The Exploration Right for block 11B/12B expires this September, and the partners (which include Qatar Energy, CNR International and South African consortium Main Street) must apply for a Production Right to secure an extension. Vancouver-based Africa Energy, which has a 49% interest in Main Street), says the partners have been working on a Phase 1 development plan based on an early production system (EPS) and an environmental statement, with a view to agreeing sales gas terms. The EPS would focus on Luiperd, supplying gas through nearby offshore infrastructure to PetroSA’s 45,000-b/d gas-to-liquids plant onshore in Mossel Bay, which has reportedly been operating on a care and maintenance basis due to declining local gas reserves at shallow-water South African fields.
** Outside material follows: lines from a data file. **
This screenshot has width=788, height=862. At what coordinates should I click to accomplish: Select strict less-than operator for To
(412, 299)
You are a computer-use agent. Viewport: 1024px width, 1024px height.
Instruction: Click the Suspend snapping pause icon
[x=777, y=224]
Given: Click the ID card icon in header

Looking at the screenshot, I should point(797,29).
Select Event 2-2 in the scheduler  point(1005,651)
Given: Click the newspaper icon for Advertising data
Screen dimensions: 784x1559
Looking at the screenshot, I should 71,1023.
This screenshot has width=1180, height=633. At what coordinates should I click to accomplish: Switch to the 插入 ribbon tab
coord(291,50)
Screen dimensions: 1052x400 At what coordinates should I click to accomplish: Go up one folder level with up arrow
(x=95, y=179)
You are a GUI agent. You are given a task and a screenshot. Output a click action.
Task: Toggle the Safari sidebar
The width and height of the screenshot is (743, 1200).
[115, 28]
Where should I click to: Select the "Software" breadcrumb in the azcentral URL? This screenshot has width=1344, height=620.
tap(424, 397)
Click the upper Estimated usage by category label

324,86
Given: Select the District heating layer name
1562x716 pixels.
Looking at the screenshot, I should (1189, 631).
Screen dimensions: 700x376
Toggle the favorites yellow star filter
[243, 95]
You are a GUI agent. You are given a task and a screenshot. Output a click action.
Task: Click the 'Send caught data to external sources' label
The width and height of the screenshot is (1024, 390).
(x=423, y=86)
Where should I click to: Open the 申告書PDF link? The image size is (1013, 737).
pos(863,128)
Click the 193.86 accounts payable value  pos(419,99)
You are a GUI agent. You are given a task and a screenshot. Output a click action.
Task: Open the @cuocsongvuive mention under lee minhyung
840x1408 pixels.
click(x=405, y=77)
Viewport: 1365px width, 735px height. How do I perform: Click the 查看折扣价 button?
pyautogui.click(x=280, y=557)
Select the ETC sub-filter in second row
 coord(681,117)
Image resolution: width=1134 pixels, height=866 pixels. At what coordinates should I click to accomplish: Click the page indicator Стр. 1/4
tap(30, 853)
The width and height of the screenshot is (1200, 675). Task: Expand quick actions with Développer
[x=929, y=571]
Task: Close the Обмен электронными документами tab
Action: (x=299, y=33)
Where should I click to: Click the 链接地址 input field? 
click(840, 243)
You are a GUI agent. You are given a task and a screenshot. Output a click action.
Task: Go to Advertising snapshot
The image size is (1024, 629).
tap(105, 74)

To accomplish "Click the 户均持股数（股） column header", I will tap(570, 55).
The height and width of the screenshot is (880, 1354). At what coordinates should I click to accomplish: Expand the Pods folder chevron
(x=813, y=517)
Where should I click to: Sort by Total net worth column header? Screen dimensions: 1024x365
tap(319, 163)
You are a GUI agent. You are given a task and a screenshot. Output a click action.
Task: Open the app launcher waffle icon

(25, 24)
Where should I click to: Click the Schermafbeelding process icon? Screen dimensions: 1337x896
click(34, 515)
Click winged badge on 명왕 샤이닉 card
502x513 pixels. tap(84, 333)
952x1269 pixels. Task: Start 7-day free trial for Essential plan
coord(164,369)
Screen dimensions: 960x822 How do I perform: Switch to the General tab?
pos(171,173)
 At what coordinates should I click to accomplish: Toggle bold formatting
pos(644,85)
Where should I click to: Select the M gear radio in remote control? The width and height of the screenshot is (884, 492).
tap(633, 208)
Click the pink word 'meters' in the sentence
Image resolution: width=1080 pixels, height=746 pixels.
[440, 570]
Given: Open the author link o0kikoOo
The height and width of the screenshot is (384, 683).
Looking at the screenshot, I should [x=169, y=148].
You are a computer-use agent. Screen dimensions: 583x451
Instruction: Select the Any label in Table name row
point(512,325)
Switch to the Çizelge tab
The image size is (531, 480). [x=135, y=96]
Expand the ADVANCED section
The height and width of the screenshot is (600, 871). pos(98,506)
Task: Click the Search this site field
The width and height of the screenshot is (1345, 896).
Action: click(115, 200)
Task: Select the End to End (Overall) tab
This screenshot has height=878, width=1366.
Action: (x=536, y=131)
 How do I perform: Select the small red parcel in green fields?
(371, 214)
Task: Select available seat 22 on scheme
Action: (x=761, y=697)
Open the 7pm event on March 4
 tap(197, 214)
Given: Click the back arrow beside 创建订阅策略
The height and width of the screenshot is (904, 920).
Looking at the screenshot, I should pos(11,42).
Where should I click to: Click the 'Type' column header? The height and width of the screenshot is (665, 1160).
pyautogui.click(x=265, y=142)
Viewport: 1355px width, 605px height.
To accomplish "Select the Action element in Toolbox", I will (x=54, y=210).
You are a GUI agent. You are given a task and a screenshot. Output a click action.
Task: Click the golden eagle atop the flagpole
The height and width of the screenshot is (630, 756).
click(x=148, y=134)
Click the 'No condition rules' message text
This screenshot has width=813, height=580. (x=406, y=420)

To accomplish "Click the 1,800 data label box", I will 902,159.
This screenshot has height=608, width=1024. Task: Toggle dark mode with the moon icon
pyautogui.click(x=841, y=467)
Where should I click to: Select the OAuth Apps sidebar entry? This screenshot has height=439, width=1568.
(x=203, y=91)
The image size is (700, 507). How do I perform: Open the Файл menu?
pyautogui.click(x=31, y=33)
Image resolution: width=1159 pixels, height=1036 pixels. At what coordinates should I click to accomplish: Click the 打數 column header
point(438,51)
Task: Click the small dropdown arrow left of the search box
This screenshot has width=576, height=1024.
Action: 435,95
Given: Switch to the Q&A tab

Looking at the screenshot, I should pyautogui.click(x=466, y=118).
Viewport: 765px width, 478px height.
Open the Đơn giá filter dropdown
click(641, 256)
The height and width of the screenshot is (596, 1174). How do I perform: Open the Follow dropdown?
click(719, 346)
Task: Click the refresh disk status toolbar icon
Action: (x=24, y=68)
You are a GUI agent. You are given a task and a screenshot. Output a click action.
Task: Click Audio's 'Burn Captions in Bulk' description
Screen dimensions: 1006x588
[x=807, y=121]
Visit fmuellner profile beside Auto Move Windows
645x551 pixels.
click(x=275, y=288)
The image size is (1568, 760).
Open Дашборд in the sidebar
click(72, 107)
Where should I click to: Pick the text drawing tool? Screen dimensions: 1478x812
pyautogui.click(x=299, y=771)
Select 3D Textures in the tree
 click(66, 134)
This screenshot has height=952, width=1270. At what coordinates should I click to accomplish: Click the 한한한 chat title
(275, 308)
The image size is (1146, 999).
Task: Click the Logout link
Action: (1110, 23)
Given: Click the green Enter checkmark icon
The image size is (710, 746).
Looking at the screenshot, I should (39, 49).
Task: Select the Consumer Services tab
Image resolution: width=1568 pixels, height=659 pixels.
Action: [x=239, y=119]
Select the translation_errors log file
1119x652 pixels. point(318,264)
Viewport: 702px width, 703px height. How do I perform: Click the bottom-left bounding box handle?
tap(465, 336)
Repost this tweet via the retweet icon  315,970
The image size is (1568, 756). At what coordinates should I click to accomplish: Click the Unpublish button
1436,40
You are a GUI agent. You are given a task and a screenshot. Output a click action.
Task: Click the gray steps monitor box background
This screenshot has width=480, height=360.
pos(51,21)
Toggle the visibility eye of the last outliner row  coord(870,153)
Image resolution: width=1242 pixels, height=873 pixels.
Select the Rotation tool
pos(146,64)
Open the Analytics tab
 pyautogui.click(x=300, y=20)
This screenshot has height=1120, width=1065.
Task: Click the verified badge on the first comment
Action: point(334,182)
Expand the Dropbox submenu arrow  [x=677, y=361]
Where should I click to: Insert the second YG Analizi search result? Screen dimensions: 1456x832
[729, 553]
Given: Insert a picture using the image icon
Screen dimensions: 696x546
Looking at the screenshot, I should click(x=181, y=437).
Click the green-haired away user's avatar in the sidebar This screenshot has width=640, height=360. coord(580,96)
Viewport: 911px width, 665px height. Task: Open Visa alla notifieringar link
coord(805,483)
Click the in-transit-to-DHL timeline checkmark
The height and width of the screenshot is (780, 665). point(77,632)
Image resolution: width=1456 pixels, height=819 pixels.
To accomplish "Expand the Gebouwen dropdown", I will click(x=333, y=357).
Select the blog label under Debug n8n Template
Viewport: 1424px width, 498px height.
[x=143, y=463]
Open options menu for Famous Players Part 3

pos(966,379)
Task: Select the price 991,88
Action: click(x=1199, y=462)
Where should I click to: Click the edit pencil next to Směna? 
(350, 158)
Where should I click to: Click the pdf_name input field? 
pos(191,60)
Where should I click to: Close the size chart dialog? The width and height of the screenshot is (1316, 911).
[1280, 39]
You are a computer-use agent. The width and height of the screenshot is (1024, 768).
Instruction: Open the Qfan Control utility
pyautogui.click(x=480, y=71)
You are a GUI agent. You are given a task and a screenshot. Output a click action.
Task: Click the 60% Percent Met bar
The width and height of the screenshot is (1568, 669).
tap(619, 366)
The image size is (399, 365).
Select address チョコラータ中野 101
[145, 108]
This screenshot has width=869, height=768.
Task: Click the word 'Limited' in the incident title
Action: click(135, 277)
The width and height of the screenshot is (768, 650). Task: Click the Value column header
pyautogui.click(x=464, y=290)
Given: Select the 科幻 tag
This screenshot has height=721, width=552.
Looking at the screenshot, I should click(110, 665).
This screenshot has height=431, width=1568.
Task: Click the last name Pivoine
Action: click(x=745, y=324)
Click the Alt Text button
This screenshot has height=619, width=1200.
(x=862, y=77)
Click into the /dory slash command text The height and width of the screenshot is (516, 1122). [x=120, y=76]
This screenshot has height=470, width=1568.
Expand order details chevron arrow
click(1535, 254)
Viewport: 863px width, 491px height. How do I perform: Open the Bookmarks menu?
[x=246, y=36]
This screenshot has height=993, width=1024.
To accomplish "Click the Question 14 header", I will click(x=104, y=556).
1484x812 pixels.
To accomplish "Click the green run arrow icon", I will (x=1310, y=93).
According to a report by IHS Markit, Luiperd and Brulpadda collectively contain over 5 tcf of gas. The initial priority for the EPS would be to confirm deliverability before adding more processing capacity downstream under a second-phase development. Facilities for the EPS could include a two-well subsea production system on Luiperd tied in to the Ikhwezi (F-O) platform, with new pipelines connecting to F-O and the offshore F-A platform. Phase 2 could produce up to 350MMcf/d, with the plateau rate potentially sustained to the mid-2060s, supported by development of Brulpadda.
In September 2020 Shearwater GeoServices completed processing of 2D seismic acquired earlier that year in the eastern part of block 11B/12B. Africa Energy later reported that analysis had revealed multiple potential prospects within the Kloofpadda play trend; and further processed 3D data received in 2021, based on surveys acquired by PGS and Polarcus, indicated the presence of more prospects in the Padavissie Fairway.